#### Consigne écrite A
Les affirmations suivantes concordent-elles avec l’extrait sur le trafic de drogue au Sahel ? Pour chacune, répondez par oui ou par non et citez les mots décisifs du texte. (i) Depuis janvier 2013, le MNLA a coupé à Hanoun la route d’In Khalil. (ii) Baba Ould Cheikh est un terroriste toujours actif. (iii) Mohamed Ould Mataly est député de Gao.

#### Extrait du texte
Après une mauvaise année 2013, du fait de la guerre, les affaires des trafiquants de drogue arabes, touaregs et autres ont bien repris. Outre le haschich, ils ont fait transiter plusieurs dizaines de tonnes de cocaïne pure entre Sahel et Sahara. Cette nébuleuse de la poudre blanche réunit autorités dévoyées et authentiques criminels : sécurocrates, politiciens et chefs communautaires corrompus ; djihadistes « repentis », hommes de main du MNLA et terroristes d’AQMI ou d’Al Mourabitoune. L’intérêt seul anime ces élites du crime, motivant selon les cas solidarités ou rivalités.
Un cas récent illustre notre propos. Des notabilités de Gao réclament avec passion la libération du narco-djihadiste Yoro ? Leur message est relayé jusqu’à Bamako ? La pieuvre agit.
Ceux qui tirent les ficelles en coulisse ne prennent pas même la précaution de se cacher. Nous les connaissons, admirons leurs vastes demeures, nous contentons de murmurer leurs noms. Un exemple parmi plusieurs : il est riche, incontournable dans son fief du Tilemsi, maître d’une armée privée et trône dans un palais à Gao. Les FAMA, les militaires de Serval et de la Minusma paraissent le respecter, comme Belmokhtar et AQMI avant eux. Côté pile, Hanoun Ould Ali, puissant chef communautaire, gendre d’un ancien ministre d’ATT, est une « autorité » et mène une vie de grand seigneur. Côté face, Hanoun apparaît en chef djihadiste intérimaire, mais surtout en parrain présumé d’un massif trafic de stupéfiants, notamment via Tin Essako. Depuis janvier 2013 le MNLA, autre acteur majeur de la drogue, lui a coupé la route d’In Khalil et « volé » cette pépite à la communauté arabe. Jusqu’en 2013 les associés d’Hanoun étaient ses amis Baba Ould Cheikh, emprisonné depuis plus d’un an, ou Sultan Ould Badi, terroriste toujours actif. Hanoun pour sa part est jusqu’à présent toujours « passé entre les gouttes », de même que les trafiquants dont-il demeure le plus proche, « l’honorable » Mohamed Ould Mataly, député de Bourem, et les gendres de celui-ci, Rougy et Cherif Ould Taher.

#### Consigne écrite B
Mettez dans un tableau Markdown à deux colonnes, « n° » et « Ligne », les lignes enregistrées, de celle qui contient « 斉明女帝物語 (522, 2388) » jusqu’à la dernière, les deux bornes incluses. Numérotez chaque ligne, omettez les lignes vides et laissez les images de côté.

(Éléments enregistrés)
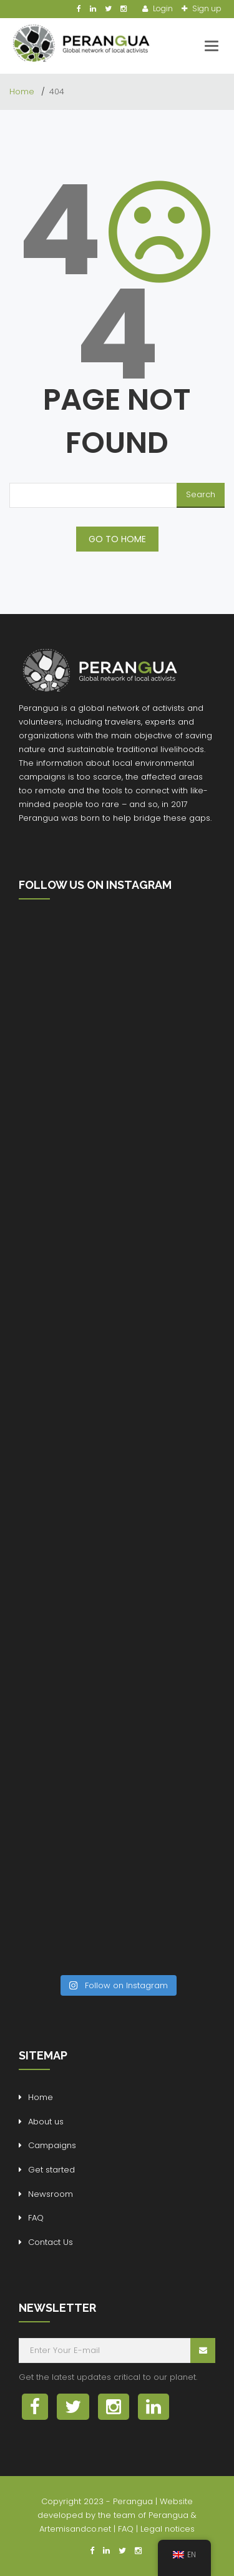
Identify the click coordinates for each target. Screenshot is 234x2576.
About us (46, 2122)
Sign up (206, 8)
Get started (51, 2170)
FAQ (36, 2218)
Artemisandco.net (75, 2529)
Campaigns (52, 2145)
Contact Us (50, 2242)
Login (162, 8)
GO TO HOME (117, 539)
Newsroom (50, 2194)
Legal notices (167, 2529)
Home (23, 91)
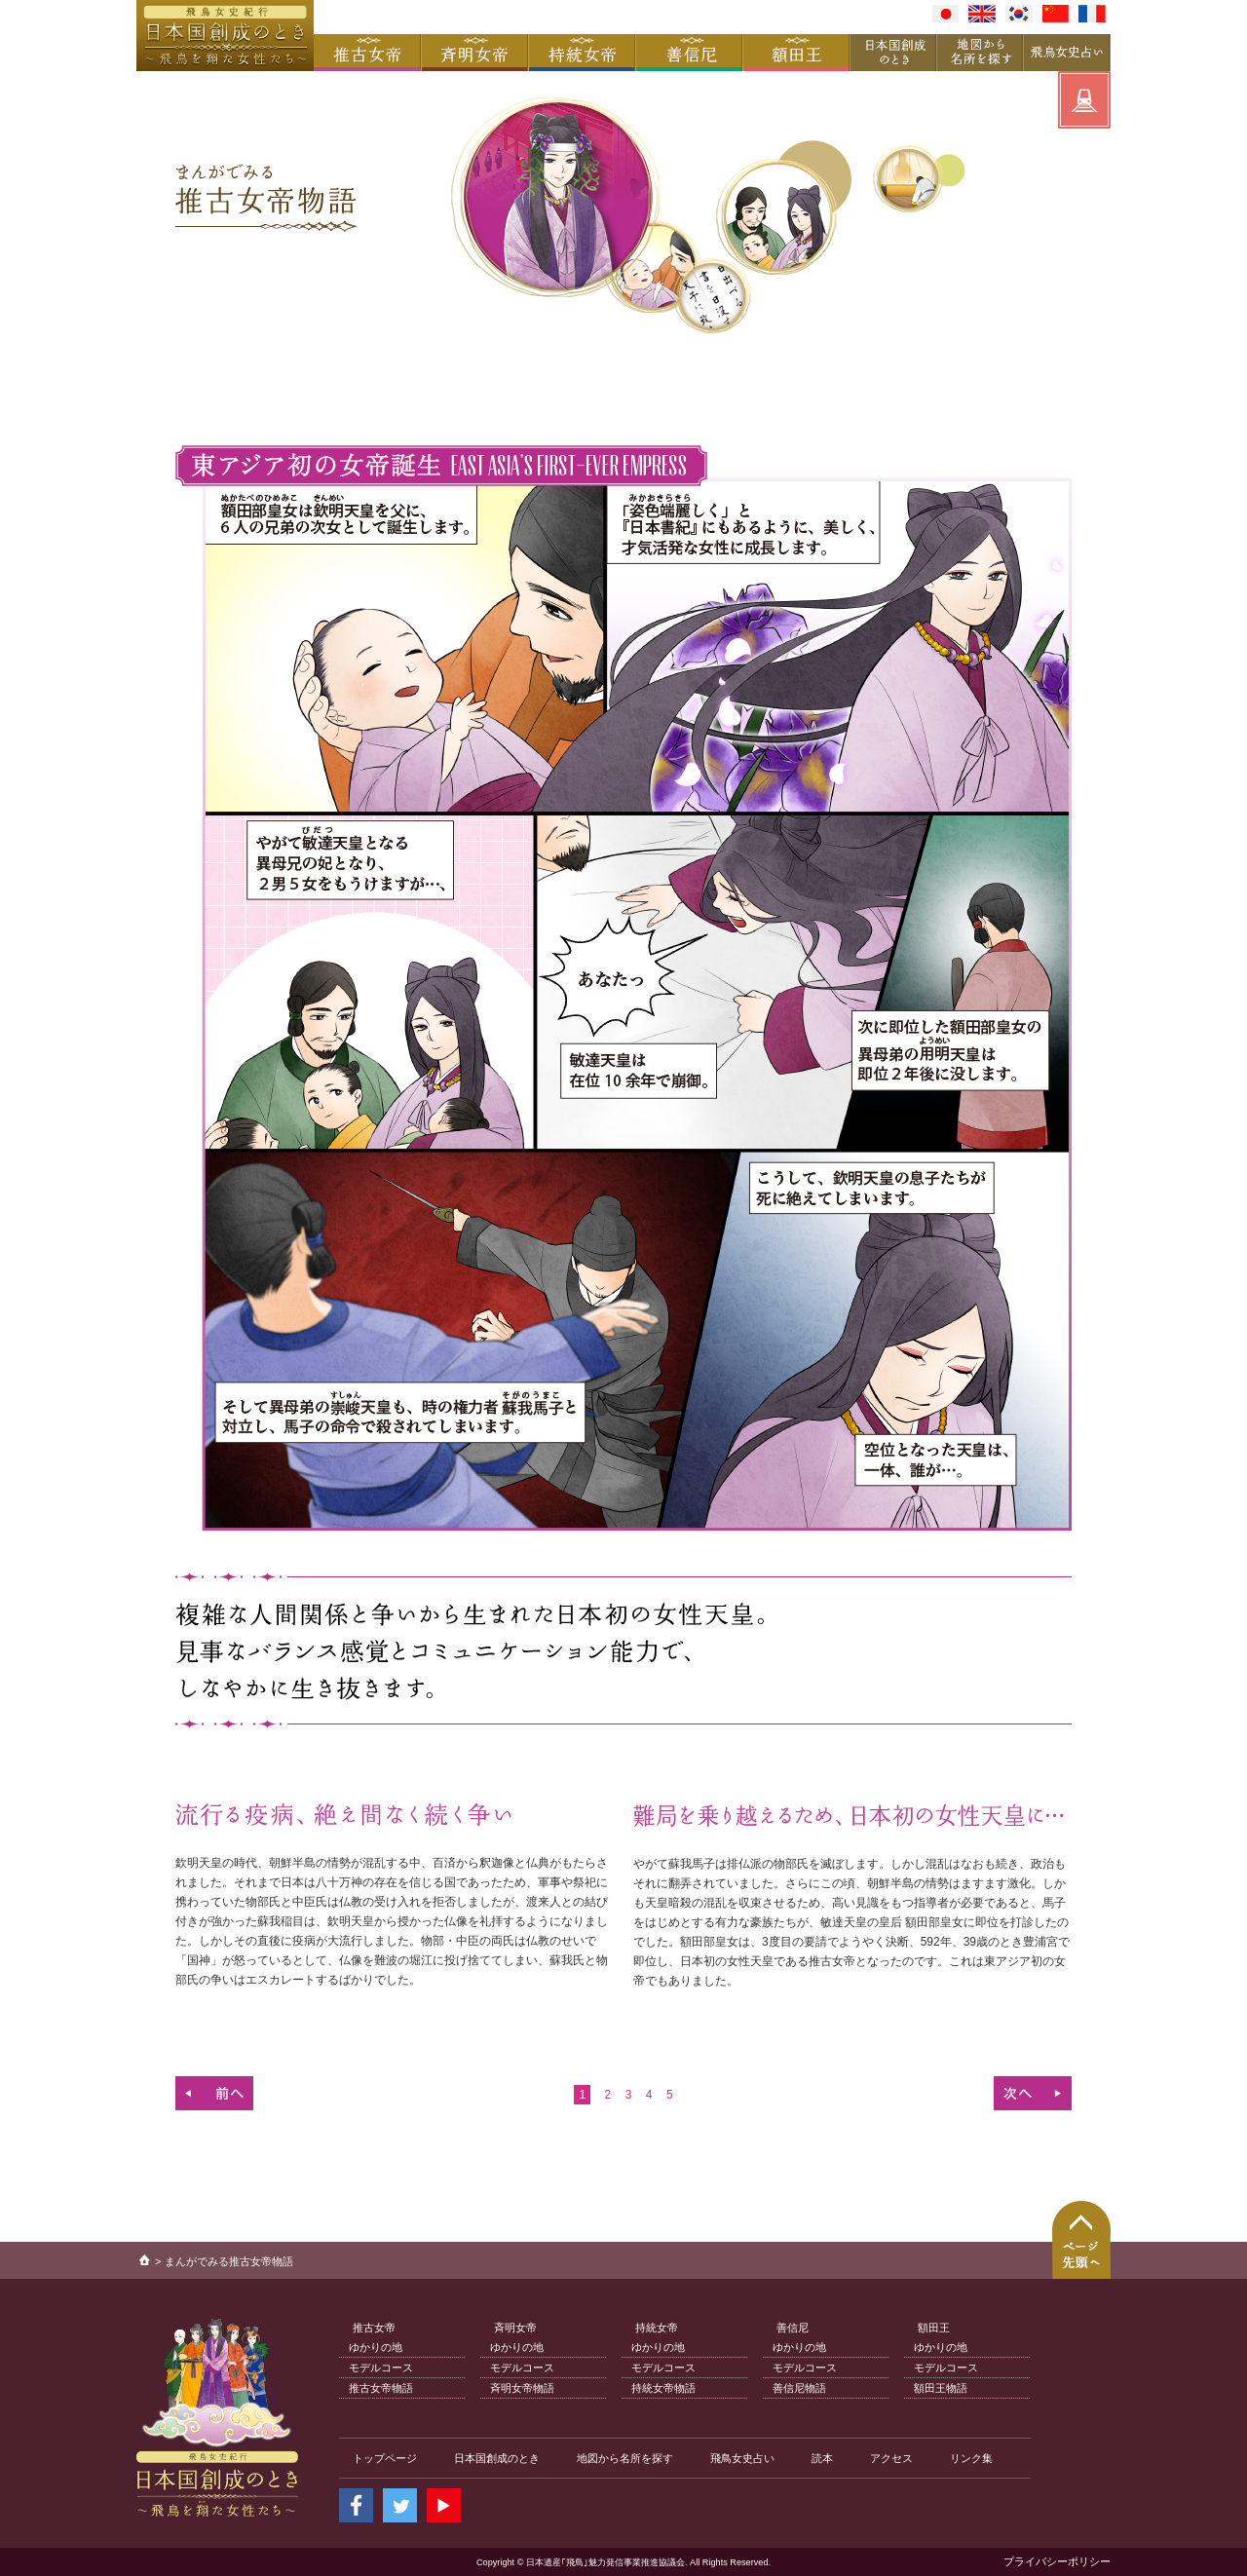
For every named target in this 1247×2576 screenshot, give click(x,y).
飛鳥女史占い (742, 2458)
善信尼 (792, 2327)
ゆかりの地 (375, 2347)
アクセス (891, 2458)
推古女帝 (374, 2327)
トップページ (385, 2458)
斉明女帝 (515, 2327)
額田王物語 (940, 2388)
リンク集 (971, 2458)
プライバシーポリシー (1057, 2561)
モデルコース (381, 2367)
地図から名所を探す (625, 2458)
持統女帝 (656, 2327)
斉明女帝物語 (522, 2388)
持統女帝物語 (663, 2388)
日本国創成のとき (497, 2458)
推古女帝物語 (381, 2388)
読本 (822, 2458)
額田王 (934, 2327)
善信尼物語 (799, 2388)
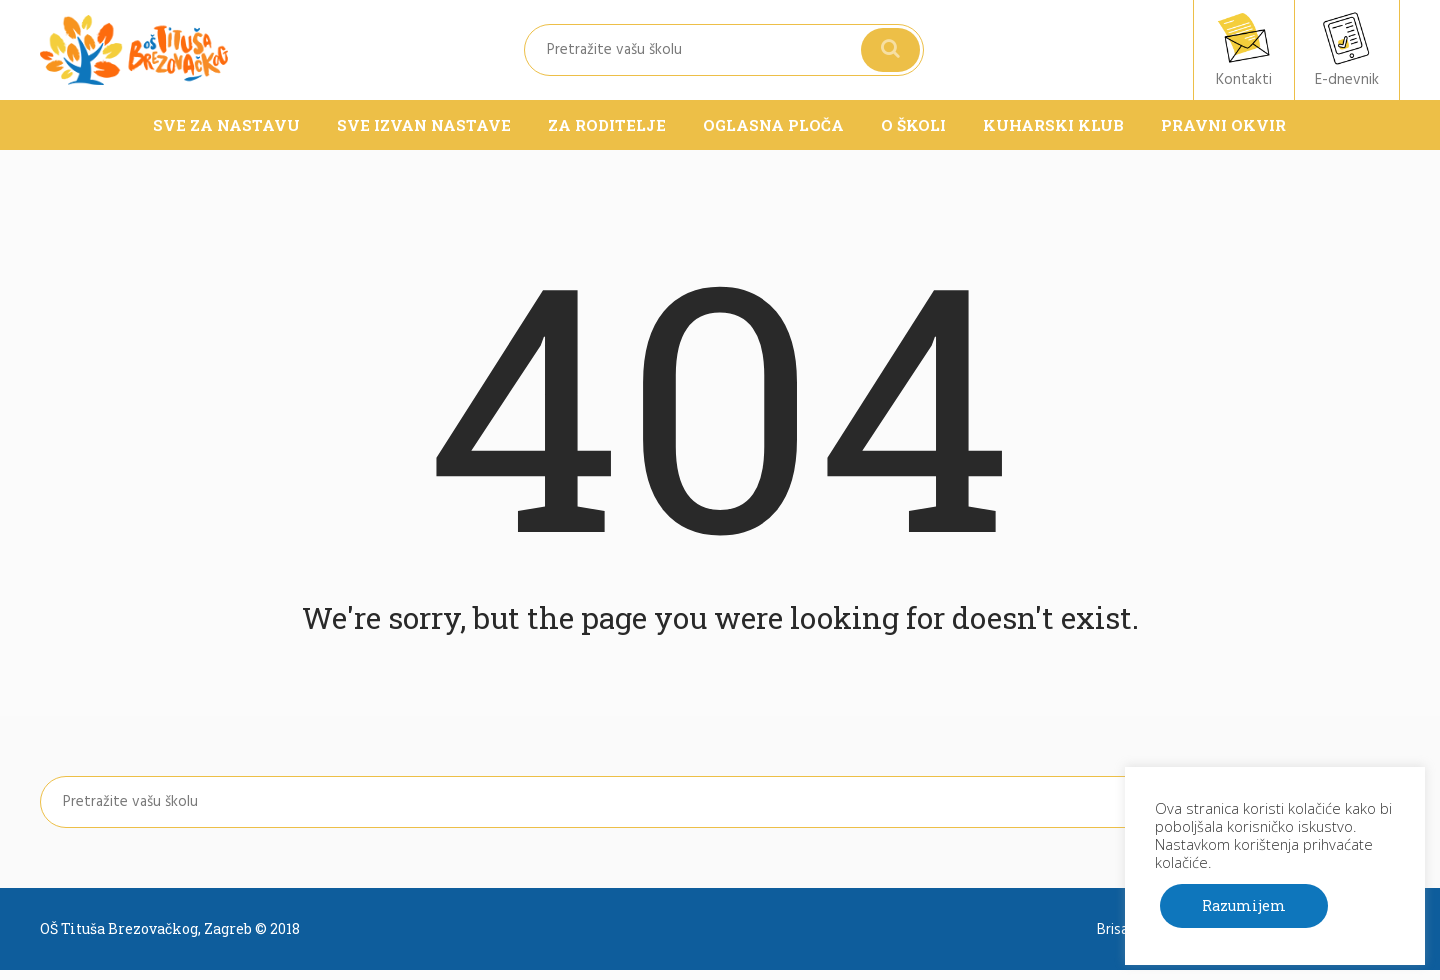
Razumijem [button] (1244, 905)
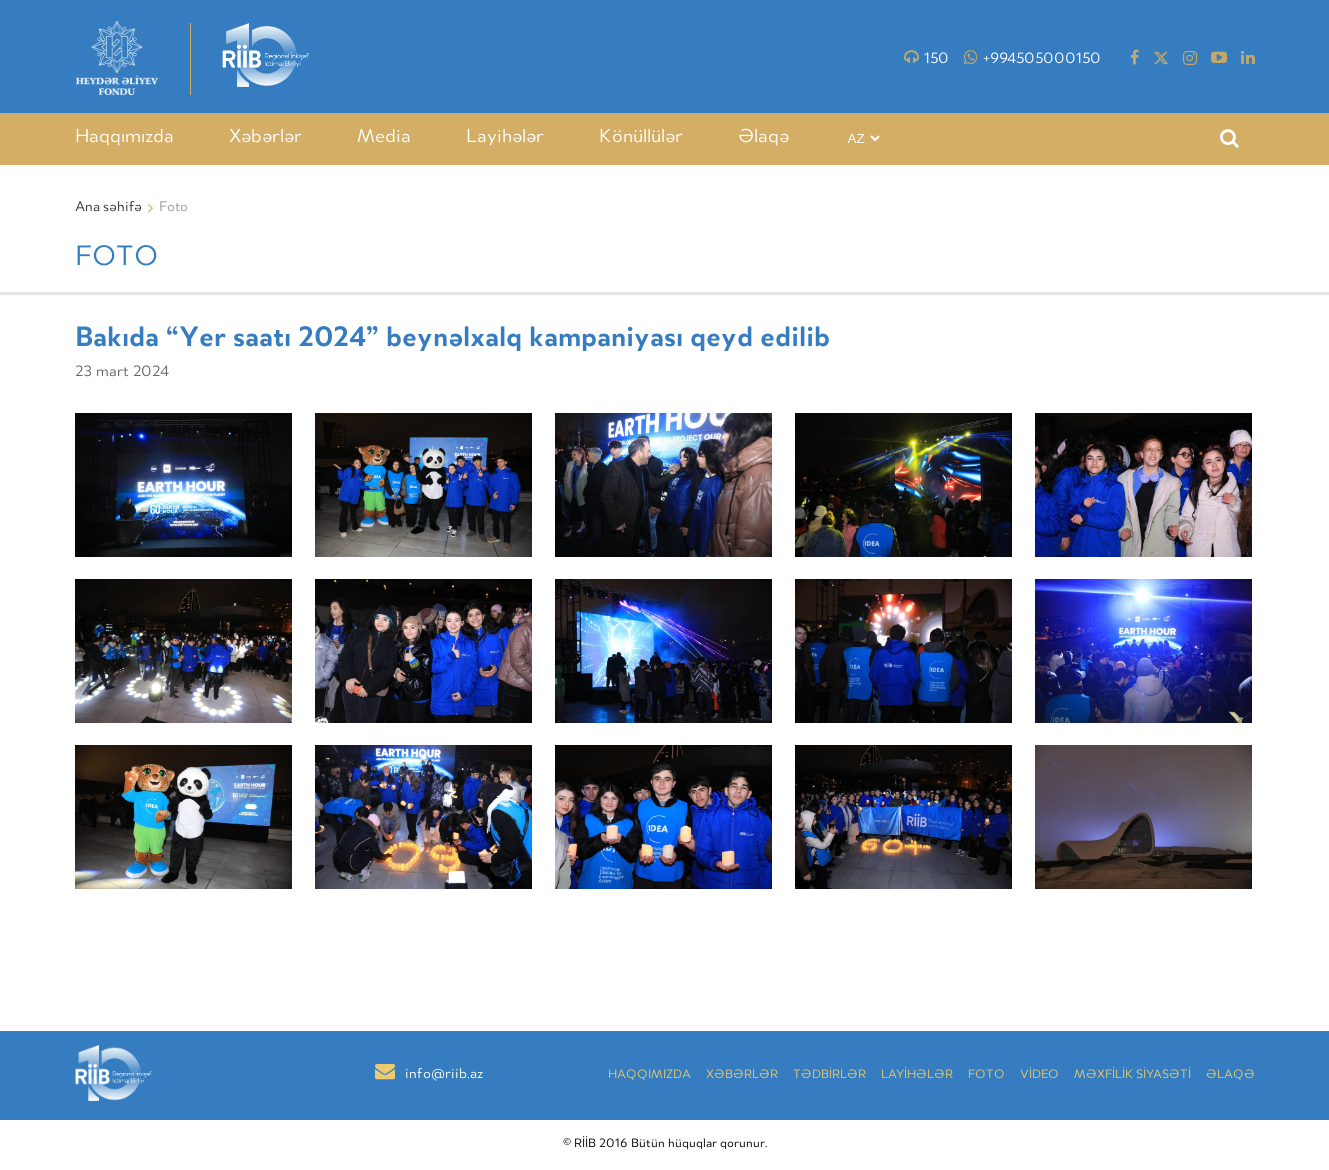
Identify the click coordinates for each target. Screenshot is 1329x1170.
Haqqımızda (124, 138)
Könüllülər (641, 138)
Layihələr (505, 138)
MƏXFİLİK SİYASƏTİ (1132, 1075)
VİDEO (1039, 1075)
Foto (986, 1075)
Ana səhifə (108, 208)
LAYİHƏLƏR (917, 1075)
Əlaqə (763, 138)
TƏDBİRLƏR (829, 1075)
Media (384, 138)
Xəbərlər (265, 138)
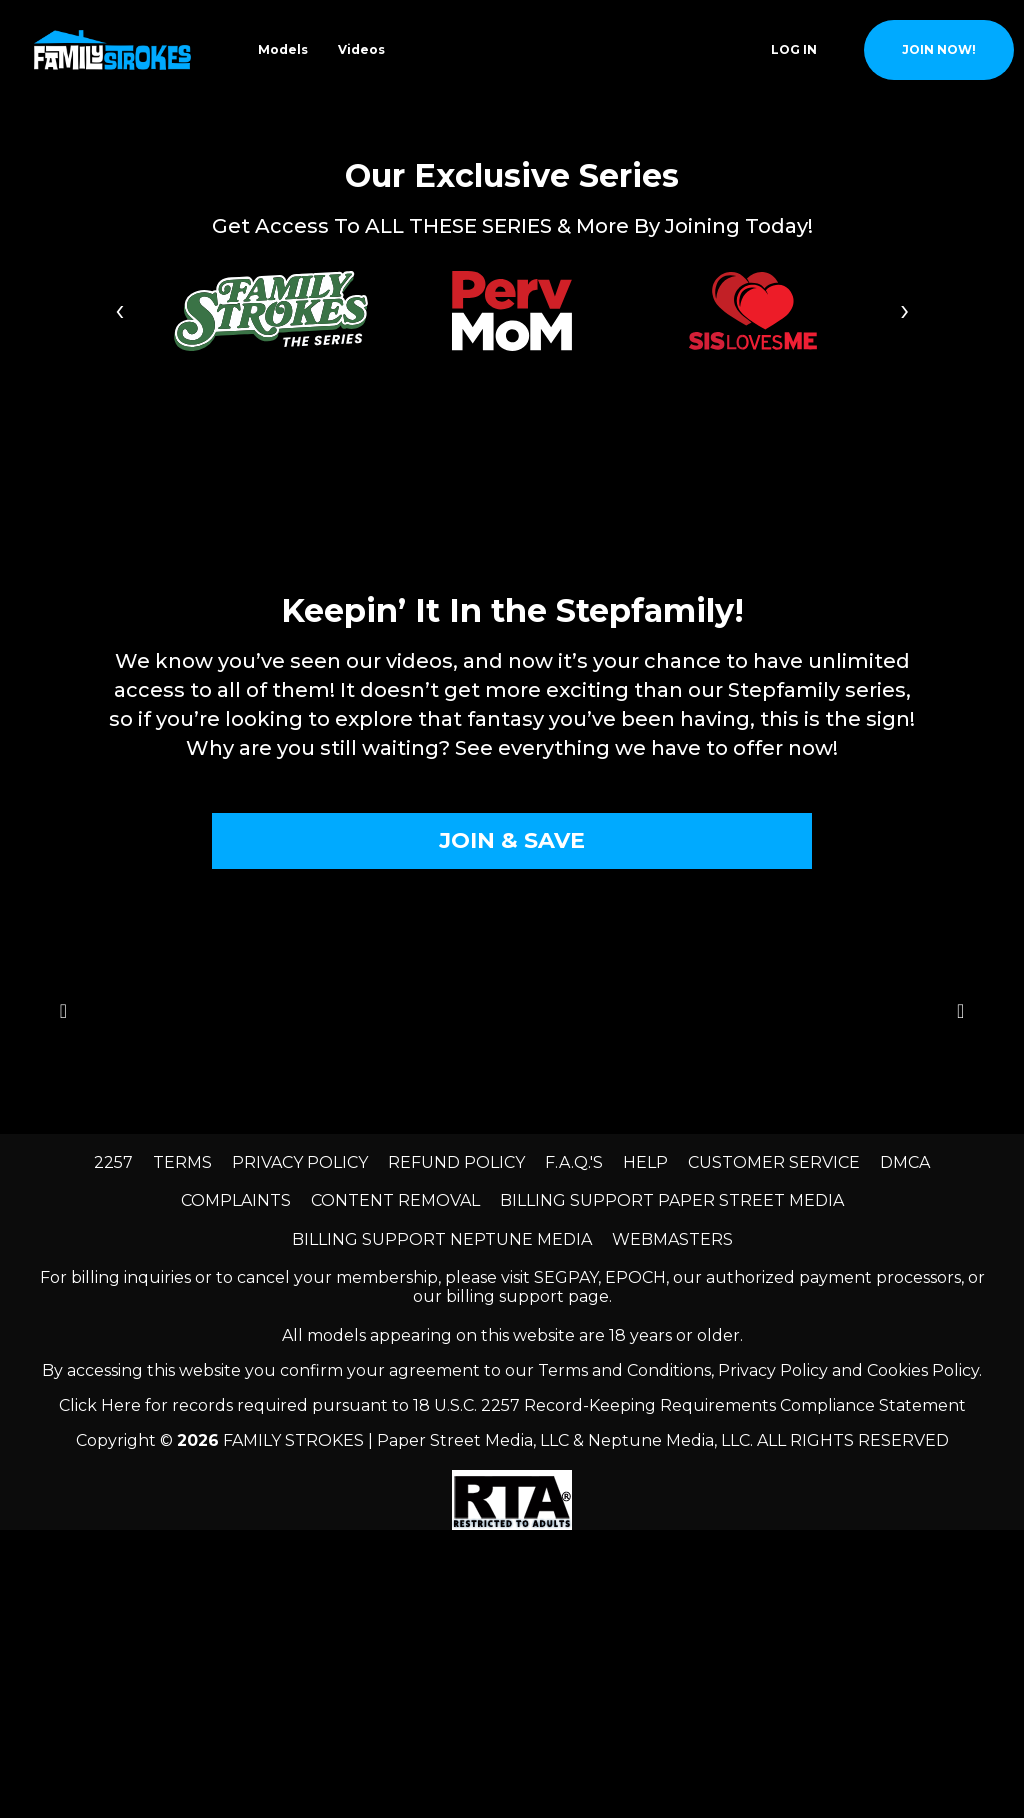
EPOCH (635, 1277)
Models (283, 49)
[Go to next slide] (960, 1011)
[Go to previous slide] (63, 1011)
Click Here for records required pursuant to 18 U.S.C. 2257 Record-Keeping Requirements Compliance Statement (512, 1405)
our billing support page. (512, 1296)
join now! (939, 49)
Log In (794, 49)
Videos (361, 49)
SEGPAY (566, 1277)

#### Réponse A
(i) Oui : « Depuis janvier 2013 le MNLA, autre acteur majeur de la drogue, lui a coupé la route d’In Khalil ».
(ii) Non : « Baba Ould Cheikh, emprisonné depuis plus d’un an ».
(iii) Non : « l’honorable » Mohamed Ould Mataly, « député de Bourem ».

#### Réponse B
| n° | Ligne |
|---|---|
| 1 | 斉明女帝物語 (522, 2388) |
| 2 | 持統女帝物語 (663, 2388) |
| 3 | 日本国創成のとき (497, 2458) |
| 4 | 推古女帝物語 (381, 2388) |
| 5 | 読本 (822, 2458) |
| 6 | 額田王 (934, 2327) |
| 7 | 善信尼物語 (799, 2388) |
| 8 | Razumijem [button] (1244, 905) |
| 9 | Identify the click coordinates for each target. Screenshot is 1329x1170. |
| 10 | Haqqımızda (124, 138) |
| 11 | Könüllülər (641, 138) |
| 12 | Layihələr (505, 138) |
| 13 | MƏXFİLİK SİYASƏTİ (1132, 1075) |
| 14 | VİDEO (1039, 1075) |
| 15 | Foto (986, 1075) |
| 16 | Ana səhifə (108, 208) |
| 17 | LAYİHƏLƏR (917, 1075) |
| 18 | Əlaqə (763, 138) |
| 19 | TƏDBİRLƏR (829, 1075) |
| 20 | Media (384, 138) |
| 21 | Xəbərlər (265, 138) |
| 22 | EPOCH (635, 1277) |
| 23 | Models (283, 49) |
| 24 | [Go to next slide] (960, 1011) |
| 25 | [Go to previous slide] (63, 1011) |
| 26 | Click Here for records required pursuant to 18 U.S.C. 2257 Record-Keeping Requirements Compliance Statement (512, 1405) |
| 27 | our billing support page. (512, 1296) |
| 28 | join now! (939, 49) |
| 29 | Log In (794, 49) |
| 30 | Videos (361, 49) |
| 31 | SEGPAY (566, 1277) |